1 Luglio 2018

Commercio, saldi estivi al via: ogni famiglia spenderà in media 230 euro

secondo confcommercio, giro d’ affari complessivo intorno ai tre miliardi e mezzo di euro. ma il codacons frena: “saranno un flop”
(Teleborsa) – E’ tempo di saldi estivi: ad aprire le danze oggi sarà la Sicilia, domani è la volta della Basilicata mentre in tutte le altre regioni partiranno sabato 7 luglio . Secondo le stime dell’ Ufficio Studi di Confcommercio, ogni famiglia spenderà in media per l’ acquisto di articoli di abbigliamento e calzature in saldo poco meno di 230 euro per un valore complessivo intorno ai 3,5 miliardi di euro . Il Presidente di Federazione Moda Italia e Vice Presidente di Confcommercio, Renato Borghi, commenta: “Dopo una stagione primavera/estate non proprio esaltante dal punto di vista dei consumi di abbigliamento, calzature, pelletteria, accessori ed articoli sportivi c’ è attesa per questi saldi estivi che rappresentano un banco di prova per il dettaglio moda multibrand.

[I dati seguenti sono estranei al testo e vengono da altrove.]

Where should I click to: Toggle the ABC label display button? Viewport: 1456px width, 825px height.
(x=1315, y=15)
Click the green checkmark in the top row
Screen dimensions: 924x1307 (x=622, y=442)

I saldi, tenendo conto anche di previsioni di vendita pressoché in linea con quelle dell’ anno scorso, continuano ad essere appetibili per i consumatori nonostante un contesto di concorrenza globale , o meglio di ‘dittatura digitale’, capace di condizionare tutto, dalla filiera produttiva al modo delle persone di consumare e relazionarsi. Abbiamo chiesto l’ introduzione della web tax perché i colossi del web devono stare nello stesso mercato con le stesse regole e con le stesse imposte delle nostre attività. A questo proposito, auspichiamo che la Ue guardi a quanto deciso dalla Corte Suprema USA che ha dato il via libera alle tasse sulle vendite on-line”. MA PER IL CODACONS SARANNO UN FLOP – I saldi di fine stagione si tradurranno in un flop, con le vendite che torneranno a registrare numeri negativi. A dirlo è il Codacons, che ha condotto il consueto monitoraggio sulla propensione alla spesa dei consumatori durante gli sconti di fine stagione. SPESA DI 64 EURO A TESTA, IN CALO DEL 5% – In base alle previsioni dell’ associazione, gli acquisti durante l’ intero periodo dei saldi caleranno in Italia mediamente del -5% rispetto al 2017, con una riduzione del giro d’ affari che sarà più marcata nelle città del sud Italia, dove si registreranno picchi fino al – 15% . Lo scontrino medio si aggirerà intorno ai 64 euro pro capite. LA SPINTA DEGLI STRANIERI – Non tutti gli esercizi commerciali però risentiranno di tale crisi: gli outlet e le boutique d’ alta moda delle grandi città faranno il pienone di presenze specie nei primissimi giorni di saldi, soprattutto grazie alla presenza dei turisti stranieri, mentre soffriranno i piccoli negozi, le periferie e i centri commerciali.